A: I am in favor of palliative medicine in circumstances where someone is terminally ill. ... I'm mindful of the legitimate interests of states to prevent a slide from palliative treatments into euthanasia. On the other hand, I think that the people of Oregon did a service for the country in recognizing that as the population gets older we've got to think about issues of end-of-life care. ...

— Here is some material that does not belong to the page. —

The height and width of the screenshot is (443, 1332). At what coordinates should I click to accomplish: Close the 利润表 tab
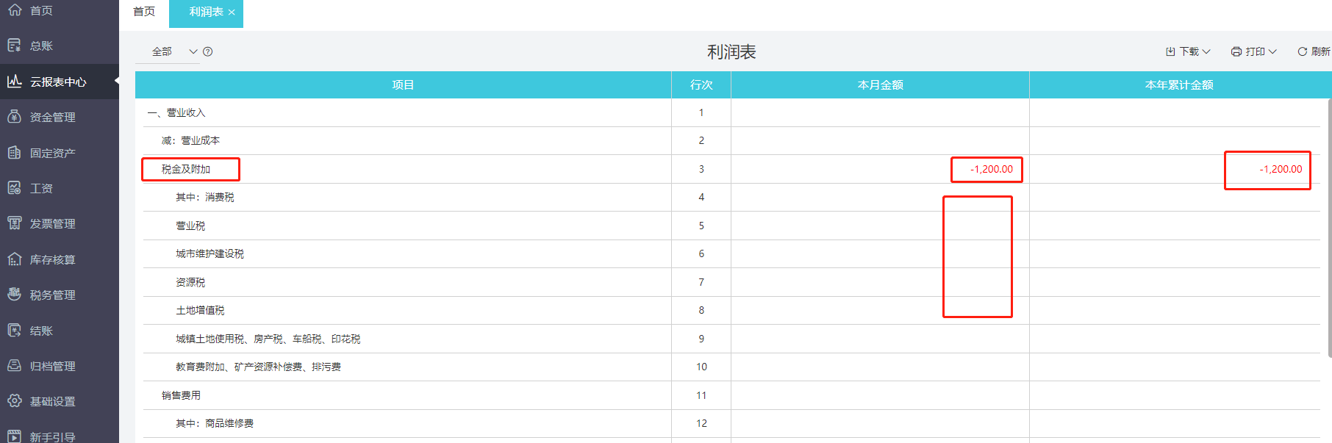[x=232, y=12]
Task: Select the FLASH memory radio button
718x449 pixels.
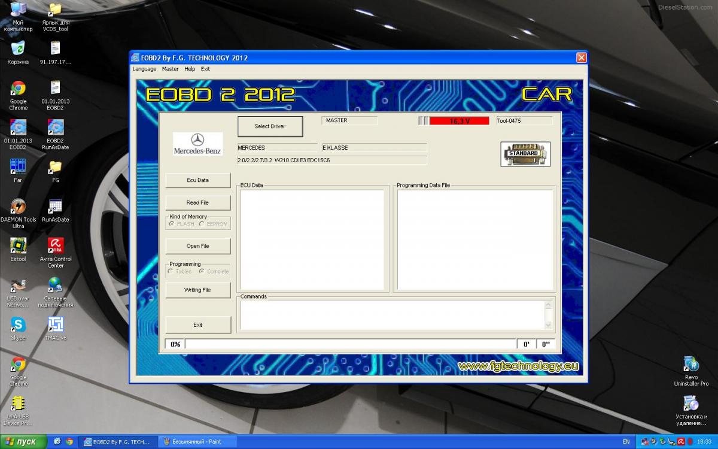Action: pos(172,224)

Obama gave yet another version of his position on medical marijuana:
As for medical marijuana ... I'm not familiar with all the details of the initiative that was passed, but I think the basic concept of using medical marijuana for the same purposes and with the same controls as other drugs prescribed by doctors, I think that's entirely appropriate. ... I'm not going to be using Justice Department resources to try to circumvent state laws on this issue.
In November, he said:
When a voter asked Obama if he was for the legalization of medical marijuana, Obama said that he wasn't in favor of legalization without scientific evidence and tight controls. Citing his mother who died from cancer young, Obama compared marijuana to morphine saying there was little difference between the two.
"My attitude is if the science and the doctors suggest that the best palliative care and the way to relieve pain and suffering is medical marijuana then that's something I'm open to because there's no difference between that and morphine when it comes to just giving people relief from pain,” Obama said. “But I want to do it under strict guidelines. I want it prescribed in the same way that other painkillers or palliative drugs are prescribed.”
But he added that he was concerned that the reasons for the use of marijuana would grow and create a "slippery slope."
The question, I think, is what he would do as President to change the federal marijuana laws to allow medical use. I suspect he'd order a study that would last throughout his presidential term, resulting in no action.
Here's what he told another newspaper:
When it comes to medical marijuana, I have more of a practical view than anything else. My attitude is that if it's an issue of doctors prescribing medical marijuana as a treatment for glaucoma or as a cancer treatment, I think that should be appropriate because there really is no difference between that and a doctor prescribing morphine or anything else. I think there are legitimate concerns in not wanting to allow people to grow their own or start setting up mom and pop shops because at that point it becomes fairly difficult to regulate.
I would not punish doctors if it's prescribed in a way that is appropriate. That may require some changes in federal law. I will tell you that...the likelihood of that being real high on my list is not likely. What I'm not going to be doing is using Justice Department resources to try to circumvent state laws on this issue simply because I want folks to be investigating violent crimes and potential terrorism. We've got a lot of things for our law enforcement officers to deal with." (my emphasis)
More on Obama and marijuana here and here.
Hillary's views on medical marijuana (at least she's consistent, more evidence for my devil you know theory) are here and here: more research, end the federal raids.
Update: A suggestion from the comments below, which I will follow in the future:
Those involved in the movement to advocate for end-of-life choice prefer to use value neutral terms such as "aid in dying", "patient directed dying" or "physician aid in dying". It's helpful if people recognize that a mentally competent, terminally ill patient who self-administers medication to bring about a peaceful death is not committing "suicide", nor does a physician who prescribes such medications engage in "assisted suicide". Speaking accurately about this important choice is critical for continued growing acceptance.